Databricks Asset Bundles for MLOps Stacks

You can use Databricks Asset Bundles, the Databricks CLI, and the Databricks MLOps Stack repository on GitHub to create MLOps Stacks. An MLOps Stack is an MLOps project on Databricks that follows production best practices out of the box. See What are Databricks Asset Bundles?.

To create, deploy, and run an MLOps Stacks project, complete the following steps:

Requirements

  • Make sure that the target remote workspace has workspace files enabled. See What are workspace files?.

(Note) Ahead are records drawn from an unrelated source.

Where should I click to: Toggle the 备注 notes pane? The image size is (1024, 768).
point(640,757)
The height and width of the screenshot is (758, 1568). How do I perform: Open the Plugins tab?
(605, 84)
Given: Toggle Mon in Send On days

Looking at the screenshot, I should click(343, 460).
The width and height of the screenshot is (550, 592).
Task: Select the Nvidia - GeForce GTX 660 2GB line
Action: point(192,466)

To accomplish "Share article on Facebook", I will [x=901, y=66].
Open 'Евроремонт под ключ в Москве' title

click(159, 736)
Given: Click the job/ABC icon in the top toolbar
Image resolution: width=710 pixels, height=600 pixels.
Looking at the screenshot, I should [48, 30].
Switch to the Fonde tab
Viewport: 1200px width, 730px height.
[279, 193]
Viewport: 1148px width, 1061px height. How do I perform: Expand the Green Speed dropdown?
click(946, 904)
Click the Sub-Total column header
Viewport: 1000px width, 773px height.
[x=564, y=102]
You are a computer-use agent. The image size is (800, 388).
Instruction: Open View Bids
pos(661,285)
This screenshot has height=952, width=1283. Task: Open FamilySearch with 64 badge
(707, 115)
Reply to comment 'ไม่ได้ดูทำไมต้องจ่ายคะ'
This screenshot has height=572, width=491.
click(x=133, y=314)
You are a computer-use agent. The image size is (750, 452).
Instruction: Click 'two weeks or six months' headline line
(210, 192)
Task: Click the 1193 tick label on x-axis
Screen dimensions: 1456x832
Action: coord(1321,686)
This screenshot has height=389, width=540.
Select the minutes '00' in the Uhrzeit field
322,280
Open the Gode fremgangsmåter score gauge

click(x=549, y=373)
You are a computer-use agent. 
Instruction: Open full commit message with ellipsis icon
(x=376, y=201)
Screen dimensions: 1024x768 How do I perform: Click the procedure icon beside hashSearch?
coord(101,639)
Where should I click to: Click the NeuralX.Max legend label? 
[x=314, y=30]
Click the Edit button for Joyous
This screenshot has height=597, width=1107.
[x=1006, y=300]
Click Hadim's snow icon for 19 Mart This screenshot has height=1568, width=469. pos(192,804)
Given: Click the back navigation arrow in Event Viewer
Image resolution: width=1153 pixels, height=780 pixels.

  • On your development machine, make sure that Databricks CLI version 0.212.2 or above is installed. To check your installed Databricks CLI version, run the command databricks -v. To update your Databricks CLI version, see Install or update the Databricks CLI. (Bundles do not work with Databricks CLI versions 0.18 and below.)

Step 1: Set up authentication

Configure the Databricks CLI for authentication.

This article assumes that you want to use OAuth user-to-machine (U2M) authentication and a corresponding Databricks configuration profile named DEFAULT for authentication.

Note

U2M authentication is appropriate for trying out these steps in real time. For fully automated workflows, Databricks recommends that you use OAuth machine-to-machine (M2M) authentication instead. See the M2M authentication setup instructions in Authentication.

  1. Use the Databricks CLI to initiate OAuth token management locally by running the following command for each target workspace.

    In the following command, replace <workspace-url> with your Databricks workspace instance URL, for example https://dbc-a1b2345c-d6e7.cloud.databricks.com.

    databricks auth login --host <workspace-url>
    
  2. The Databricks CLI prompts you to save the information that you entered as a Databricks configuration profile. Press Enter to accept the suggested profile name, or enter the name of a new or existing profile. Any existing profile with the same name is overwritten with the information that you entered. You can use profiles to quickly switch your authentication context across multiple workspaces.

    To get a list of any existing profiles, in a separate terminal or command prompt, use the Databricks CLI to run the command databricks auth profiles. To view a specific profile’s existing settings, run the command databricks auth env --profile <profile-name>.

  3. In your web browser, complete the on-screen instructions to log in to your Databricks workspace.

  4. To view a profile’s current OAuth token value and the token’s upcoming expiration timestamp, run one of the following commands:

    • databricks auth token --host <workspace-url>

    • databricks auth token -p <profile-name>

    • databricks auth token --host <workspace-url> -p <profile-name>

    If you have multiple profiles with the same --host value, you might need to specify the --host and -p options together to help the Databricks CLI find the correct matching OAuth token information.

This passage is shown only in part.